Task description: In the entries that follow, find the line containing "Services (900, 170)"; from there, copy every line exactly through the line containing "first (456, 1599)".

───── Available data

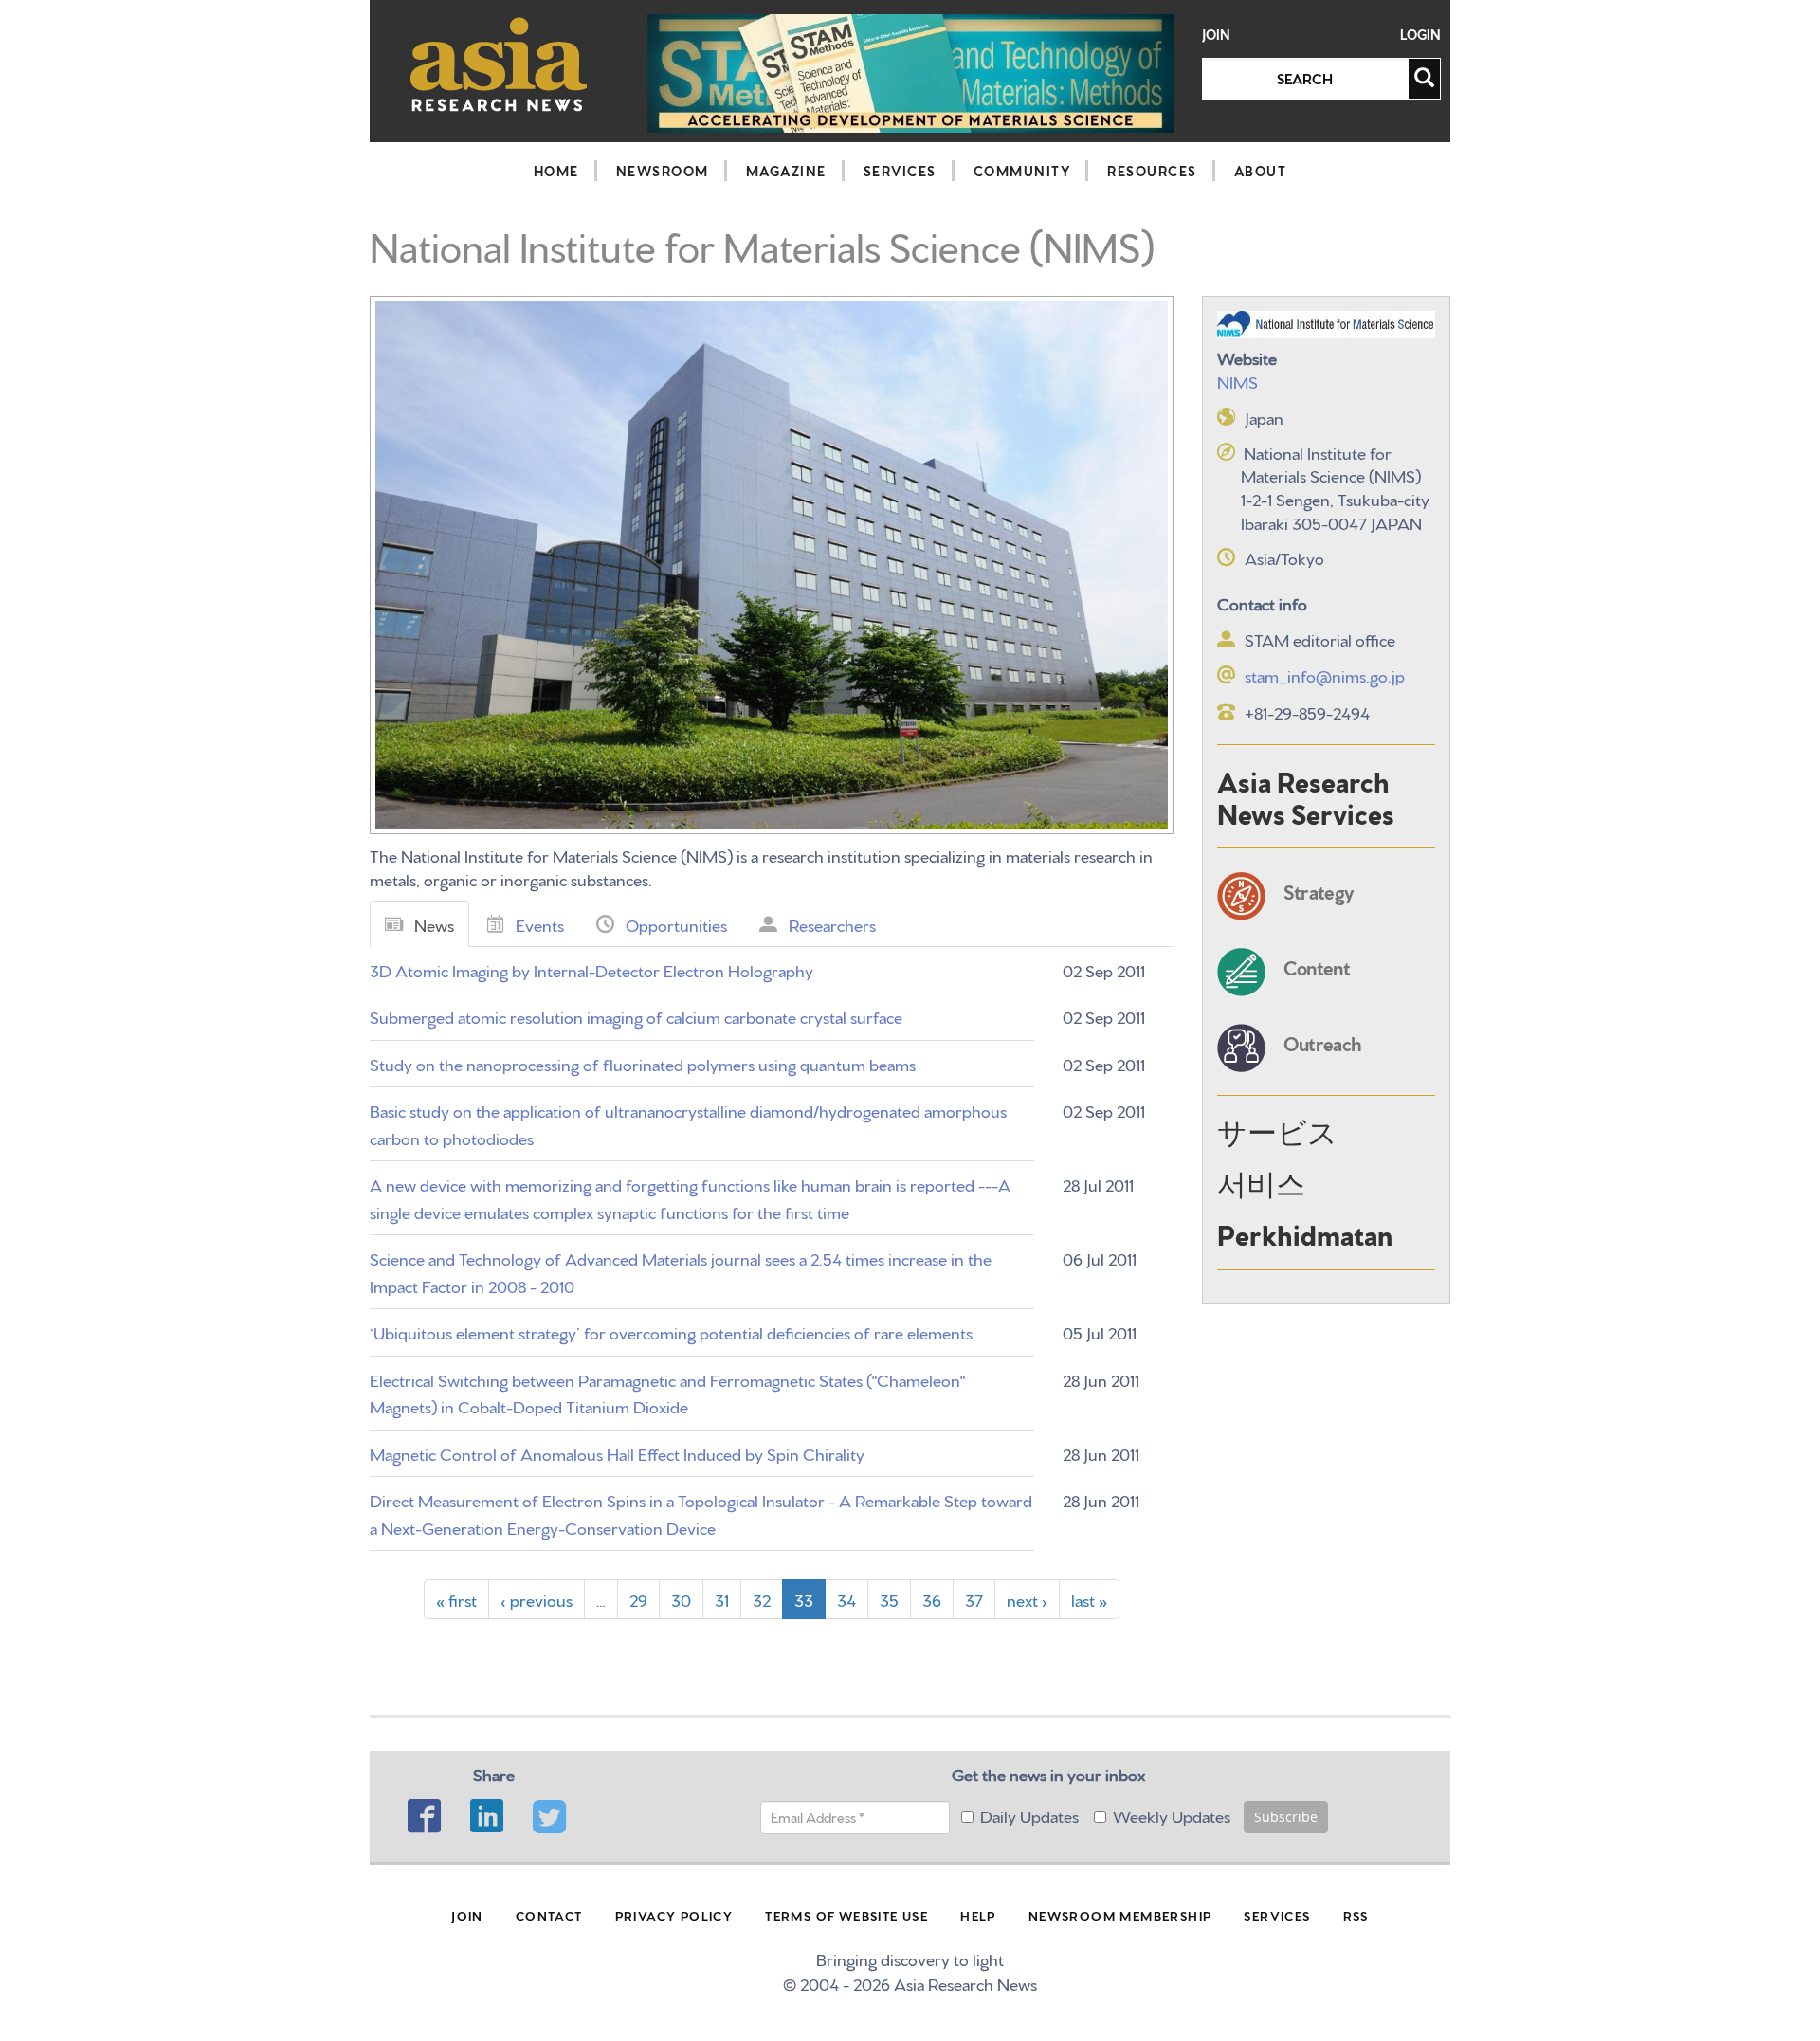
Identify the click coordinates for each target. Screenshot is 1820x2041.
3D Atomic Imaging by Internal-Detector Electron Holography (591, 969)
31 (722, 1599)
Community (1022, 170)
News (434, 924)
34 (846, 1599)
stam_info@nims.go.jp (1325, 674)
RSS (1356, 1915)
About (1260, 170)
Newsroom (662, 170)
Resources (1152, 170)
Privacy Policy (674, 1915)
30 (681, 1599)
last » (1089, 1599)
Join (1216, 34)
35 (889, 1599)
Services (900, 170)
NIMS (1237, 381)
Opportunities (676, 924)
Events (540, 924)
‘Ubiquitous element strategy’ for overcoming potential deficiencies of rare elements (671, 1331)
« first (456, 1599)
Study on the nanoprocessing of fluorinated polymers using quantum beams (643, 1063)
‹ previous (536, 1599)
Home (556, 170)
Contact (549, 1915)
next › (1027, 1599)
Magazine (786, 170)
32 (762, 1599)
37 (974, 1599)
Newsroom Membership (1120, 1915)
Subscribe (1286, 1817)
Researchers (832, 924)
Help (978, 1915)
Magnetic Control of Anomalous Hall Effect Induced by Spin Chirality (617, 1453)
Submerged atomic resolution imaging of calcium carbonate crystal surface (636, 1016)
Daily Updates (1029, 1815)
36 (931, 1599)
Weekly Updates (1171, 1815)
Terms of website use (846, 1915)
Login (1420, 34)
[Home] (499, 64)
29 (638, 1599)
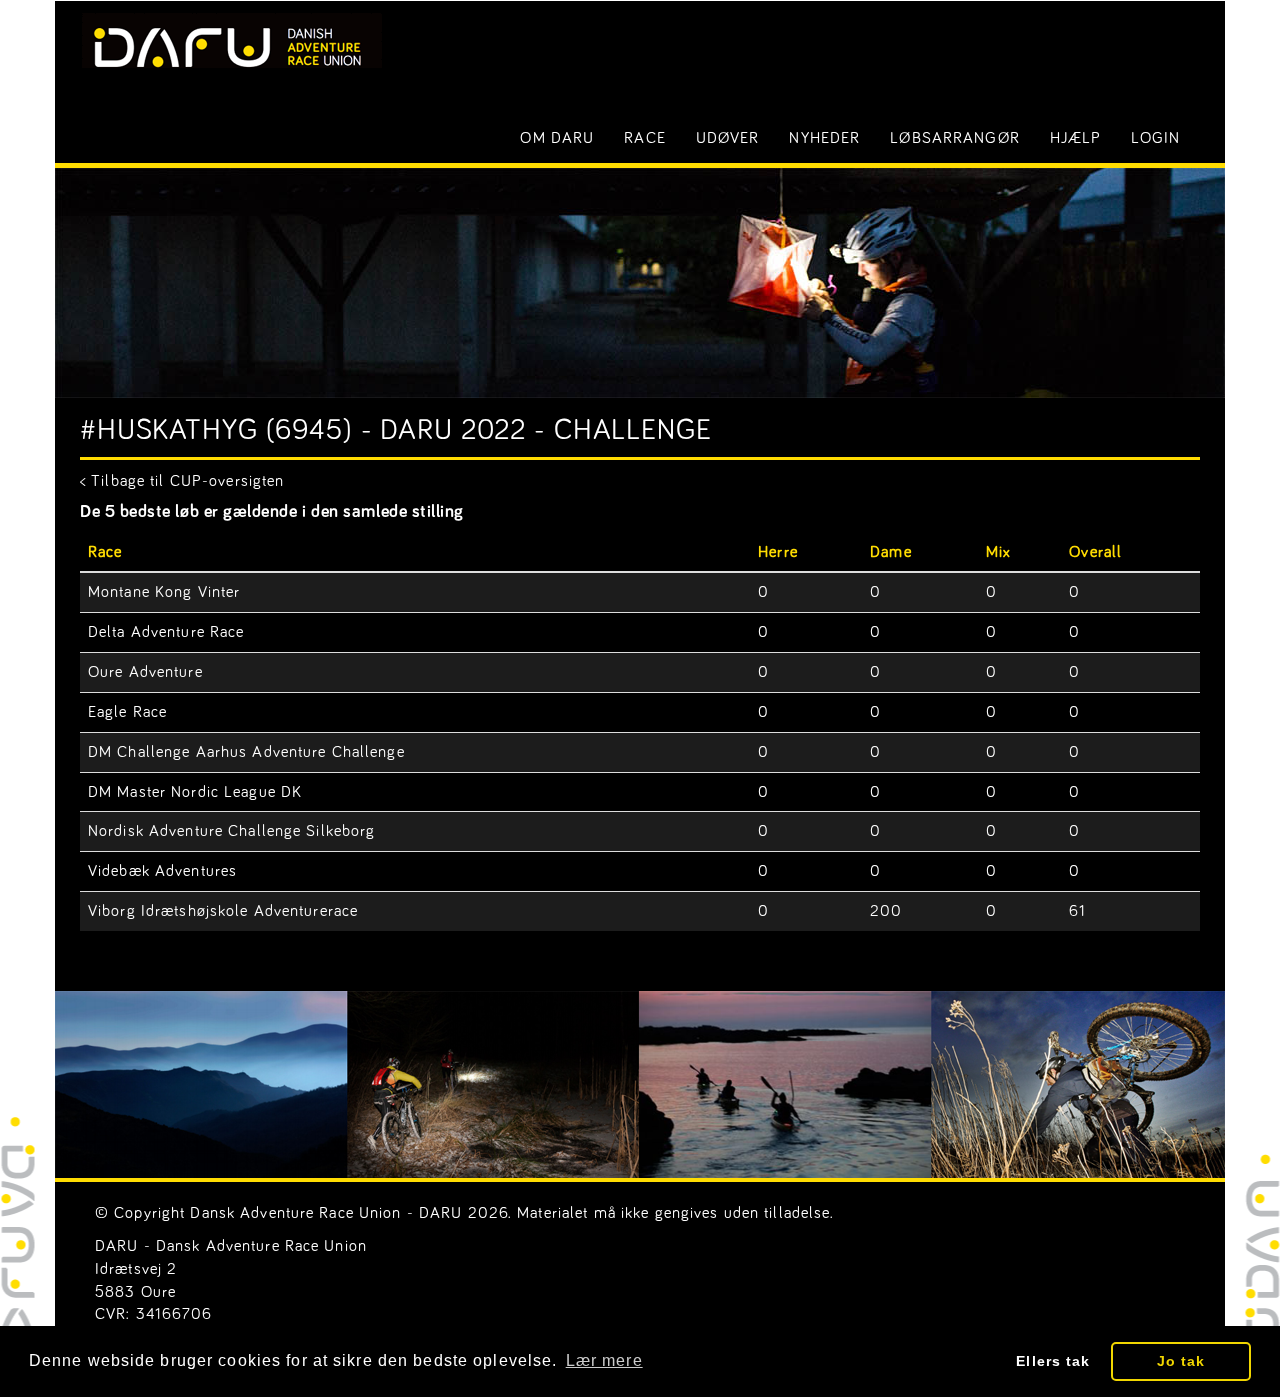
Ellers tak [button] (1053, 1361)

──────────

Solution for this problem:
Services (900, 170)
NIMS (1237, 381)
Opportunities (676, 924)
Events (540, 924)
‘Ubiquitous element strategy’ for overcoming potential deficiencies of rare elements (671, 1331)
« first (456, 1599)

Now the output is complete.